2. The cMAG-c assigns a single authentication flow to the session and starts the authentication. Subsequent triggers for the same IPoE session do not trigger re-authentication.
3. The cMAG-c allocates addresses for the session.
4. The cMAG-c creates data plane rules and per-session IBCP tunnels on the MAG-u.
5. The cMAG-c assigns addresses over the per-session IBCP tunnel.
6. If accounting is provisioned, the cMAG-c starts accounting for the session.

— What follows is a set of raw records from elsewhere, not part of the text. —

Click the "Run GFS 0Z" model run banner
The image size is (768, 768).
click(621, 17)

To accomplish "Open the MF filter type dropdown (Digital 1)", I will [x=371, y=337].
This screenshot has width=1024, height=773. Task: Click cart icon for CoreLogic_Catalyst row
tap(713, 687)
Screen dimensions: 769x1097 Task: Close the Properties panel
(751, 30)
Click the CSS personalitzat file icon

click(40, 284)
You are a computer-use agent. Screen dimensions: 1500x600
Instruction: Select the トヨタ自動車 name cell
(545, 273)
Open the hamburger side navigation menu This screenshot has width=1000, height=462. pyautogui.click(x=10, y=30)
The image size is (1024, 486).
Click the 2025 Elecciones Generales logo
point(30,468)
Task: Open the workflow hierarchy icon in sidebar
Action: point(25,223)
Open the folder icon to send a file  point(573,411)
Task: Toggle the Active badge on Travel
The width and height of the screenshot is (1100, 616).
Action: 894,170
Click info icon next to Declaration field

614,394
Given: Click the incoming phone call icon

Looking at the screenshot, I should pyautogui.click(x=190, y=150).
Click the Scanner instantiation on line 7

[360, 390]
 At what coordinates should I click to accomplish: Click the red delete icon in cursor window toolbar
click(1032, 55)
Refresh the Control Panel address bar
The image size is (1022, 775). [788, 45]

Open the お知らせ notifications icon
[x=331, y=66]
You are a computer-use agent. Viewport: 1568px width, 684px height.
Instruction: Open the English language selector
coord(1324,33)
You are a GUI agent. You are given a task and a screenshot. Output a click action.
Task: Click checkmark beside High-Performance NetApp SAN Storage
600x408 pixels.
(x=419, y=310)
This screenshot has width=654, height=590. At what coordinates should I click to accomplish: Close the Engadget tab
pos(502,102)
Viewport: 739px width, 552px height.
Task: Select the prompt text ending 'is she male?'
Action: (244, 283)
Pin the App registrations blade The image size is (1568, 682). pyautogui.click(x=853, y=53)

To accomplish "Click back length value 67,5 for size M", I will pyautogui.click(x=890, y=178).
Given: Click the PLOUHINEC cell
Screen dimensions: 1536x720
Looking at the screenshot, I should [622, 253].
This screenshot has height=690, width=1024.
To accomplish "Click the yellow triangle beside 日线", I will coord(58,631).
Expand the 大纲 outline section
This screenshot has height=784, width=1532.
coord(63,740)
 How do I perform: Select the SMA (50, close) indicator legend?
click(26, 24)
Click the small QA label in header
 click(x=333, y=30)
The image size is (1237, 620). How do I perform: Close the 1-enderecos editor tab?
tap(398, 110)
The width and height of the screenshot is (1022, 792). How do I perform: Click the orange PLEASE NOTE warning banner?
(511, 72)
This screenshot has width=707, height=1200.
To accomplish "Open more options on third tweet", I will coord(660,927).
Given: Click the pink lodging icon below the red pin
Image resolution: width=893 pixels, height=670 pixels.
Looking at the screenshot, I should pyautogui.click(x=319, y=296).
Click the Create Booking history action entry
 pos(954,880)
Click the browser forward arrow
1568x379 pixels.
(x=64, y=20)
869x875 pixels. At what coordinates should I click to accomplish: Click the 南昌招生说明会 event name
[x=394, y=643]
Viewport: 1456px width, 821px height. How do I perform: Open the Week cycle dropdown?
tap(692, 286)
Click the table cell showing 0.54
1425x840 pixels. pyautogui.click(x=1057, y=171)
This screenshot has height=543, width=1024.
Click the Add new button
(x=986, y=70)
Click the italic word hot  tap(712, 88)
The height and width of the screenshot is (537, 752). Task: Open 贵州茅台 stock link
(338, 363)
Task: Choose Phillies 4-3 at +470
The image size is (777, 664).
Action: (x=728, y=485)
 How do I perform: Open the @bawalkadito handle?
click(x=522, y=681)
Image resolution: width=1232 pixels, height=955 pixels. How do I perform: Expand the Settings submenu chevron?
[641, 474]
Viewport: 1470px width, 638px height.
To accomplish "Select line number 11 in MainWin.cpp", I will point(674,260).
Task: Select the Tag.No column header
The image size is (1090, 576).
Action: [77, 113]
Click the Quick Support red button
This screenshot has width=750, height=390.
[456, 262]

The events in the following non-exhaustive list cause deletion of an IPoE session:

• The AAA triggers a failure; for example, RADIUS-initiated disconnect.
• An operator gives an explicit clear command for the session.
• No more DHCP or DHCPv6 lease is running; for example, because of a lease timeout or an explicit release message. Because of the lack of client-generated messages, SLAAC-assigned addresses are not tracked independently and require an active DHCP or DHCPv6 lease in the IPoE session.
• A session timeout has occurred.

PPPoE session setup is linked with the PPPoE discovery protocol as defined in RFC 2516. PPPoE session setup consists of the following phases:

1. PPPoE discovery to enable PPP over Ethernet
2. PPP LCP negotiation to negotiate the PPP link connection
3. Authentication
4. IP network connectivity using NCPs, such as IPCP and IPv6CP; for IPv6 followed by IP assignment protocols, such as SLAAC or DHCPv6

The following figure shows an example PPPoE session setup flow for IPv4 network connectivity on a cMAG-c, using PAP as the authentication protocol.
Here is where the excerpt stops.